Mi piace qui ricordare quanto disse una illustre donna cristiana del nostro tempo, l’italiana Chiara Lubich, recentemente scomparsa, a proposito di coloro che si lasciano ispirare dalla croce di Cristo: “Attraverso l’uomo, Dio si riaffaccia sul mondo, e ripete – sia pur in modo infinitamente inferiore ma simile – le azioni che fece un giorno Lui quando, uomo tra gli uomini, benediceva chi lo malediceva, perdonava chi lo insultava, salvava, guariva, predicava parole di Cielo, saziava affamati, fondava sull’amore una nuova società, mostrava la potenza di Colui che l’aveva mandato” [15].

In altri termini, il recupero della dimensione trascendente della vita umana non lede l’impegno costruttivo dell’uomo nel mondo, anzi lo rende più proficuo.

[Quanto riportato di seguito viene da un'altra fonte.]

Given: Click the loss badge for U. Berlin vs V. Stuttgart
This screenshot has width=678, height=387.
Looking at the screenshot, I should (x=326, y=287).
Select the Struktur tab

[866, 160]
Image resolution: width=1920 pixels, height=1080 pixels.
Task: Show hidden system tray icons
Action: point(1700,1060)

Se guardiamo al ruolo dell’Italia nella storia, alla sua capacità generativa di cultura, notiamo quanto essa abbia attinto a quest’intima unione tra la dimensione verticale verso Dio e l’impeto del servizio al prossimo. Questo sguardo al trascendente si rivela necessario anche nel contesto attuale, in cui tante nuove sfide, prima fra tutte la sempre crescente multi-etnicità del Paese, si affacciano sul nostro orizzonte. Salendo i gradini di Montecitorio, Giovanni Paolo II ha così voluto rinnovare al Popolo italiano, attraverso i suoi rappresentanti, il messaggio di fiducia e di speranza che viene dal Vangelo. Possa «l’amata Nazione italiana (…) continuare nel presente e nel futuro a vivere secondo la sua luminosa tradizione, sapendo ricavare da essa nuovi e abbondanti frutti di civiltà, per il progresso materiale e spirituale del mondo intero» [16].


 

[1] Cfr. Giovanni Paolo II, Evangelium vitae.

[2] Giovanni Paolo II, Evangelium vitae, 93.

[3] Giovanni Paolo II, Evangelium vitae, 101.

[5] Cfr. Giovanni Paolo II, Veritatis splendor.

[14] Cfr. S. Dziwisz, Una vita con Karol, 222-223.

[15] Chiara Lubich, La croce, in Scritti spirituali/1 “L’attrattiva del tempo moderno”, Ed. Città Nuova 1978, p. 29.